Via Lembo angolo via Conte Mossa è solo l’ultimo emblematico esempio di una situazione che a Santo Spirito, marina nord di Bari, si trascina dai mesi invernali: strade al buio di sera e sensazione di insicurezza dei residenti.
Riavvolgendo il nastro dei disservizi alla pubblica illuminazione nel popoloso quartiere del V Municipio barese, si parte dallo scorso inverno, quando ripetutamente erano arrivate segnalazioni all’Enel per i continui blackout nel perimetro compreso tra via Taranto, corso Garibaldi e via Massari.

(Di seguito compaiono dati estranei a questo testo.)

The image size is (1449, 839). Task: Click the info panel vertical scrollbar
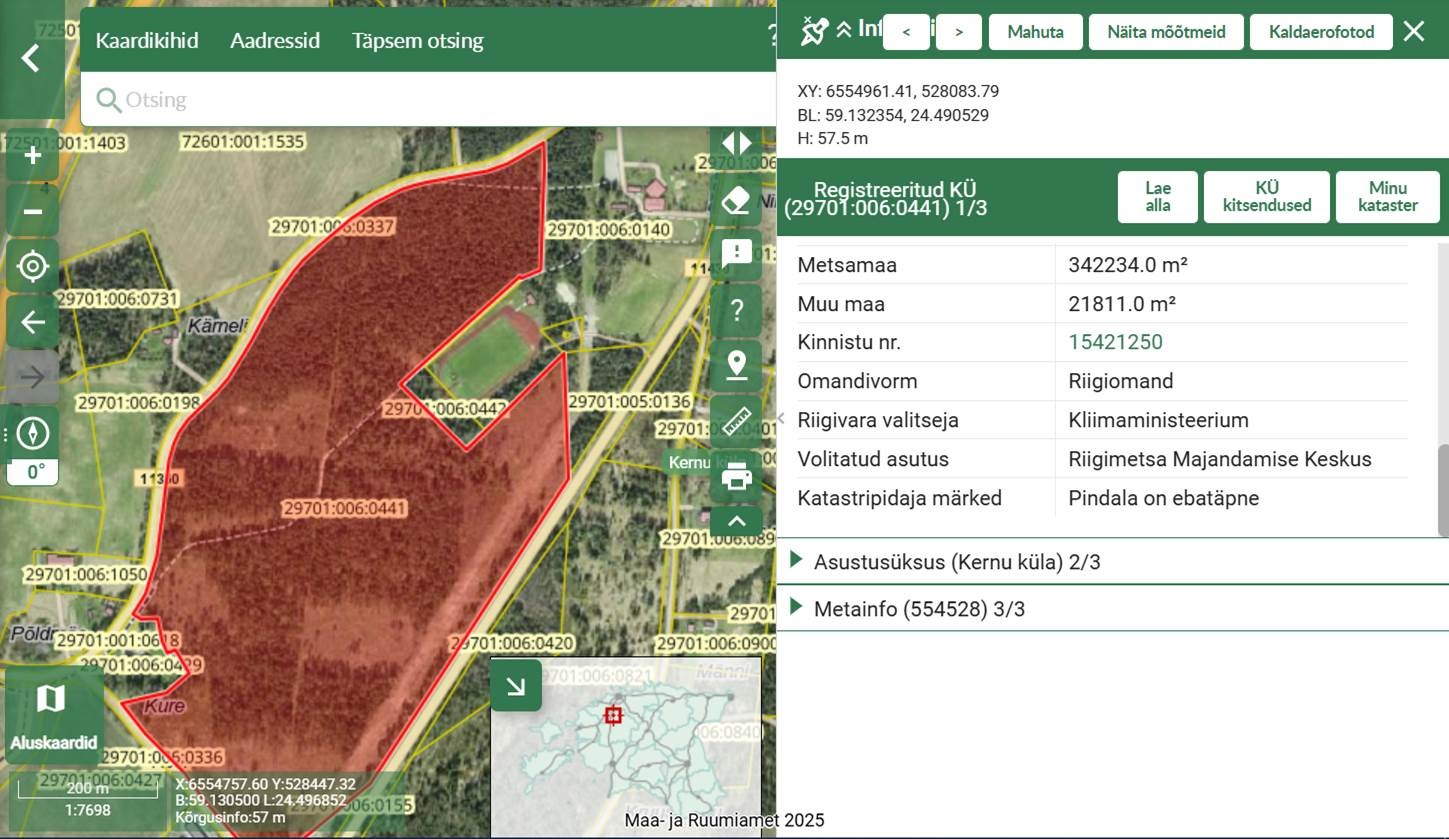(1441, 490)
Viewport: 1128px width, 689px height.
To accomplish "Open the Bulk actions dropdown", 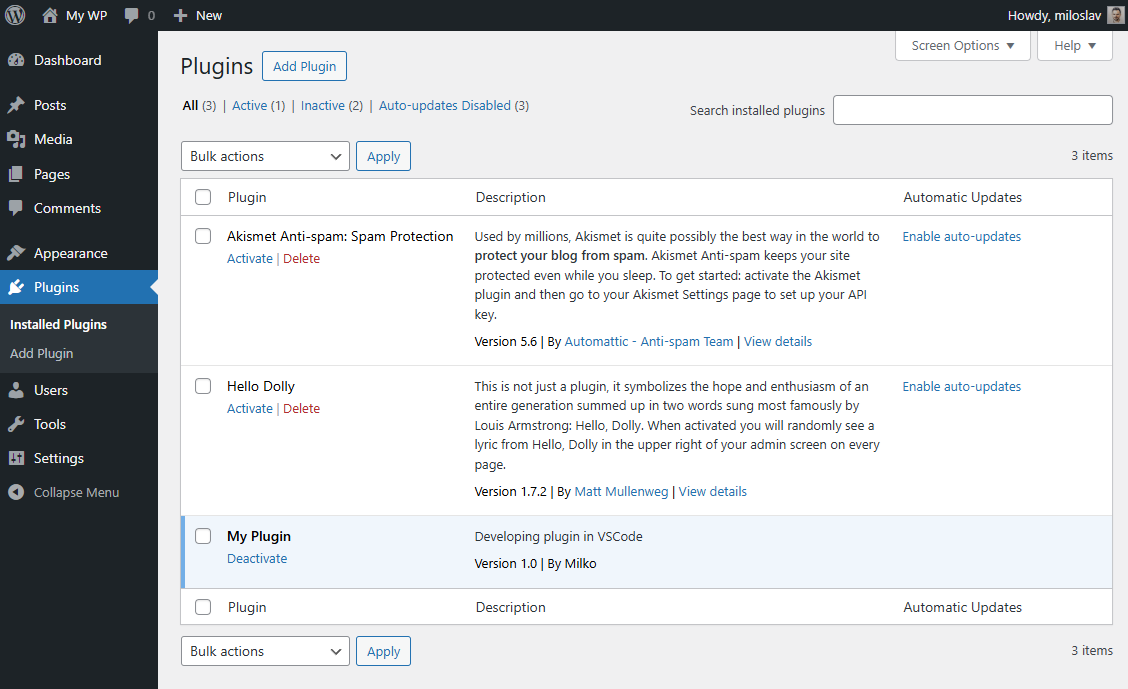I will (x=264, y=156).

Poi i problemi avevano iniziato ad interessare alcune piccole strade del rione detto “della Marineria”, a ridosso del lungomare Cristoforo Colombo e la stessa litoranea, ma soprattutto via Lucca, via Palermo, via Lembo e via Conte Mossa, poco prima del passaggio a livello che separa Santo Spirito dal quartiere Catino.
Buio a sera, come si vede della nostra foto, e terreno fertile per vandali e ladri. L’unica flebile lucina è rappresentata dal lumino votivo acceso da fedeli ai piedi di un’antica croce in ferro che separava il borgo marinaro dal suo agro, oggi periferia dimenticata.
“Abbiamo segnalato più volte la situazione – ci dicono i residenti di via Lucca – ma alle prime rassicurazioni non sono mai seguiti fatti. Nessuno ci dà assistenza. Tre lampioni spenti in un luogo particolarissimo come l’area nei pressi della pineta ai piedi della linea ferroviaria non ci lasciano sicuri e di sera gruppi di ragazzi e ragazze si divertono a spaccare tutto ciò che trovano sul loro percorso. Di recente hanno provato per l’ennesima volta a devastare il raccoglitori di indumenti per persone indigenti. Siamo completamente abbandonati. Il Comune non può più rimandare – concludono -, i tecnici devono intervenire al più presto”.
Un appello accorato e che accomuna diversi abitanti di Santo Spirito, Catino e Palese, uniti dall’auspicio che le loro lamentele non cadano più nel vuoto.